Her contempt was directed at a September 25 San Francisco Chronicle story reporting that former NFL star and Army Ranger war hero Pat Tillman, who was killed in Afghanistan last year, believed the US war on Iraq was "f***ing illegal" and counted Noam Chomsky among his favorite authors. It must have been quite a moment for Coulter, who upon Tillman's death described him in her inimitably creepy fashion as "an American original--virtuous, pure and masculine like only an American male can be." She tried to discredit the story as San Francisco agitprop, but this approach ran into a slight problem: The article's source was Pat Tillman's mother, Mary.
Tillman's brother and fellow Ranger Richard presented a problem for those who tried to cover up Tillman's death and misappropriate his life. As he bluntly put it at his older brother's public memorial service:
"He's not with God, he's fucking dead. He's not religious. Thanks for your thoughts, but he's fucking dead."
But for the right-wing historical revisionism project that is Conservapedia ("Pat Tillman Was Not An Atheist"), the truth about Tillman's faith (or lack of it) from his own family was simply unbearable.

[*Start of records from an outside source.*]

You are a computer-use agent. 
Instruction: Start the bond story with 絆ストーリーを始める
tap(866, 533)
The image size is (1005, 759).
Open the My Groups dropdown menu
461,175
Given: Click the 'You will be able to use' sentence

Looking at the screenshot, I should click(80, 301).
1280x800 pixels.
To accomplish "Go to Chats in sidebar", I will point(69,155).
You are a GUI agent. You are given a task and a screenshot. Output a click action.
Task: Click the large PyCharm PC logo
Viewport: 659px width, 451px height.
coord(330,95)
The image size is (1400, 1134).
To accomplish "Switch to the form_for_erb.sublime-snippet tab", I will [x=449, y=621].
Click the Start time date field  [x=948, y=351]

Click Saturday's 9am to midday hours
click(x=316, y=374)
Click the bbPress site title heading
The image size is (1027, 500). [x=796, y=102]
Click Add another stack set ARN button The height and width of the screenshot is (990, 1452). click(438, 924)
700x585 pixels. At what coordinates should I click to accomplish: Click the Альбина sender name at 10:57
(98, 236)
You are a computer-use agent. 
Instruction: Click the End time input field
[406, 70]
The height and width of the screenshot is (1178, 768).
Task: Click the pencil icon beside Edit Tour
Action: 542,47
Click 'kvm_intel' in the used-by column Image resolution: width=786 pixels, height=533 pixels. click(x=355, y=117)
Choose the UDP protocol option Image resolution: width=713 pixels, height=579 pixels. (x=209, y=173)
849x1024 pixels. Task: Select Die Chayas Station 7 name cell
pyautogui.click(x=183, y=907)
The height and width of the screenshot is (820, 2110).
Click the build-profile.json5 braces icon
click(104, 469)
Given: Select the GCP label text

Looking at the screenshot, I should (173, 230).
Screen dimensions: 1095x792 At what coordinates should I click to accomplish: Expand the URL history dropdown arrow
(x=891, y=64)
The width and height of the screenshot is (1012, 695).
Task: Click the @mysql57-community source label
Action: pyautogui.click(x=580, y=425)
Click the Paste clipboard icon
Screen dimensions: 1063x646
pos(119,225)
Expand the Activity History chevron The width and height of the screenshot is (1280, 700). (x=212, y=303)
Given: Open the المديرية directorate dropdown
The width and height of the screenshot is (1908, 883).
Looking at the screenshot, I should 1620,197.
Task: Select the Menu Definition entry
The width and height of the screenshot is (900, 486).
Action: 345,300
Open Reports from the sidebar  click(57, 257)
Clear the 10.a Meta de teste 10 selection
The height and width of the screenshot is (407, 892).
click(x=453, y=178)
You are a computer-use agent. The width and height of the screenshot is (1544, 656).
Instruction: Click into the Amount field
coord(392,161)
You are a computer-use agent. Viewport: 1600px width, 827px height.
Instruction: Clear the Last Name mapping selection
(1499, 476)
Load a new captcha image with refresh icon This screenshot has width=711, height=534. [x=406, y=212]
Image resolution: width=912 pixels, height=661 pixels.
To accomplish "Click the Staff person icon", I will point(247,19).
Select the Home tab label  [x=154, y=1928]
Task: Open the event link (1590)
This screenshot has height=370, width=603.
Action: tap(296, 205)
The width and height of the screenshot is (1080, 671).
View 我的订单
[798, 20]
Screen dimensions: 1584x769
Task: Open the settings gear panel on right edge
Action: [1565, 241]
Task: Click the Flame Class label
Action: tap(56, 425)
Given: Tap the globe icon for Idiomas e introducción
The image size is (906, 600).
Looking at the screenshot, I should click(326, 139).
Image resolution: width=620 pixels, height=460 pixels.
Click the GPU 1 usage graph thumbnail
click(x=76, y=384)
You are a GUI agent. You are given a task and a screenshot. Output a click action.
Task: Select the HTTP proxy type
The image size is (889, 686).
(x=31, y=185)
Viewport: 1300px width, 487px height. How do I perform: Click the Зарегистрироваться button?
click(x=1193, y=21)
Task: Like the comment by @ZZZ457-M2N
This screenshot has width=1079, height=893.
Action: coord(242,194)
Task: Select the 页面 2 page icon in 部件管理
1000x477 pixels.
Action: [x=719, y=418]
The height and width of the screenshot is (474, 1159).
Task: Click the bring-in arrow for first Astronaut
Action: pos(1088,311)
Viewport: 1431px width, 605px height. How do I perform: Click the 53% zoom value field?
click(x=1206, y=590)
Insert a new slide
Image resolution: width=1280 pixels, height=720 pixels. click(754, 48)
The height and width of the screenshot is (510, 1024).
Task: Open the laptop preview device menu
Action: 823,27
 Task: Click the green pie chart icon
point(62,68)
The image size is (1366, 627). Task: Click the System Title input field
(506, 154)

So, too, is the sobering thought that the lives of American soldiers were lost in the effort to rescue Bowe Bergdahl. Their loss is irreplaceable and immeasurable. The cost is made higher by the exchange of five Taliban prisoners in order to save this one soldier, a painful reminder of wounds from 9/11 still unhealed.
But we have always paid that price. Americans leave no soldier behind. Whether we like him or not.